STUDY QUESTIONS:
**a.** Using the sculpture description, say whether each statement agrees with it, answering yes or no and quoting the deciding words. (i) The sculpture is made of cast bronze. (ii) In her youth she worked as a field hand. (iii) The dog lost its paw to an alligator.
**b.** Reproduce a part of the sculpture description word for word, beginning at the words "Madame from Fruitvale and her Dog, Preston" and stopping after the words "years after freedom.".

DOCUMENT PASSAGE:
[Start of section]

Madame from Fruitvale and Her Dog

30"w x 24"l x 36"h, cast bronze

Her appearance did not always reflect a figure of wealth and substance. Beneath her physical trappings she reveals the worst and best of her stories.

From her early years she was curious about her past, for somehow the treatment of others of her race was very different and responses to them spawned a variety of emotions from those that ruled the land. Her grandmother spoke to her about a place far away when as a child she was taken by men of European and African features and marched off to unknown places where half of those she traveled with perished from maltreatment and a variety of strange diseases.

Her youthful years were spent in slavery. She was a house servant because of her mixed blood and good looks. Her owners treated their slaves a little better than most, but still she was awakened by the sounds of dogs pursuing human beings through the swamplands of the delta country.

Madame from Fruitvale and her Dog, Preston JacksonHere she stands in the year 1880 living on the land she inherited from her mistress who taught her the sewing crafts, leading her to become the top seamstress in the state, preparing luxurious gowns for royalty and the wealthy, both Black and White. It is said that the large dog that accompanies her on walks through the town was once a slave-catching brute that lost its paw to an alligator while pursuing a runaway slave. Her walks are brief, for dangers exist in the form of slave catchers still practicing their hunting skills these many years after freedom.

[End of section]

DATA EXTRACT:
[Start of section]

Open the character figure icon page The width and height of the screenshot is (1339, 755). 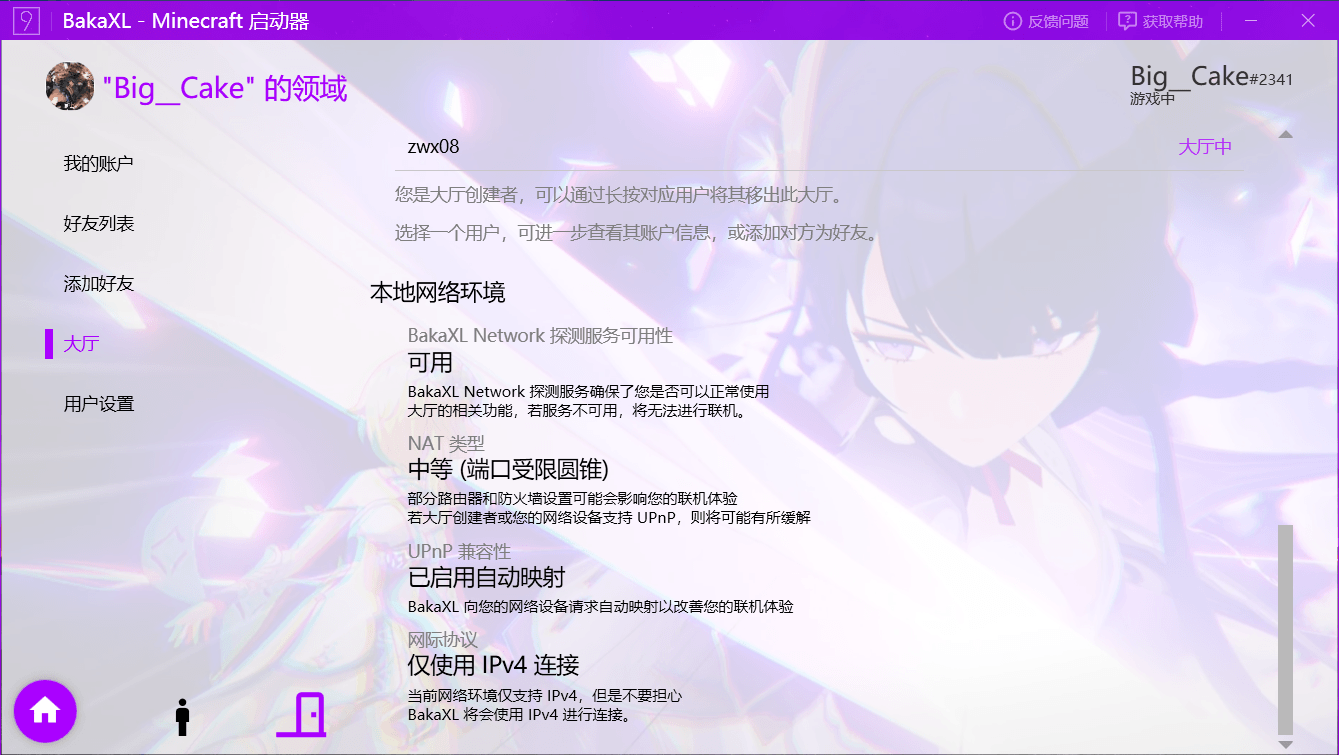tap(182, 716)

[End of section]
[Start of section]

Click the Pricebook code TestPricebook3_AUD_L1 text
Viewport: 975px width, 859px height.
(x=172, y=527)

[End of section]
[Start of section]

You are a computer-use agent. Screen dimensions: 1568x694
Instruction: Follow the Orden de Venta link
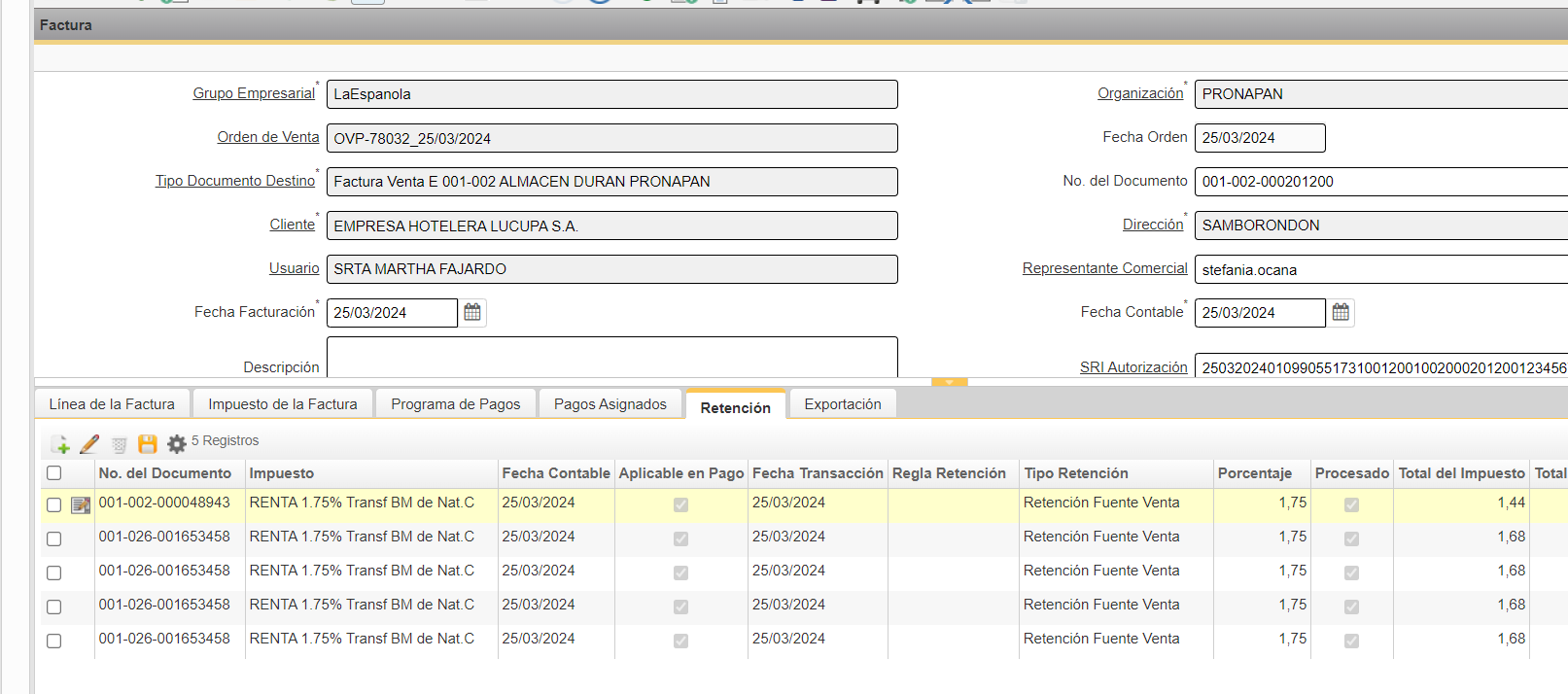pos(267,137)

[End of section]

TASK-BY-TASK OUTPUTS:
**a.**
(i) Yes: "cast bronze"
(ii) No: "She was a house servant because of her mixed blood and good looks."
(iii) Yes: "lost its paw to an alligator while pursuing a runaway slave"

**b.**
Madame from Fruitvale and her Dog, Preston JacksonHere she stands in the year 1880 living on the land she inherited from her mistress who taught her the sewing crafts, leading her to become the top seamstress in the state, preparing luxurious gowns for royalty and the wealthy, both Black and White. It is said that the large dog that accompanies her on walks through the town was once a slave-catching brute that lost its paw to an alligator while pursuing a runaway slave. Her walks are brief, for dangers exist in the form of slave catchers still practicing their hunting skills these many years after freedom.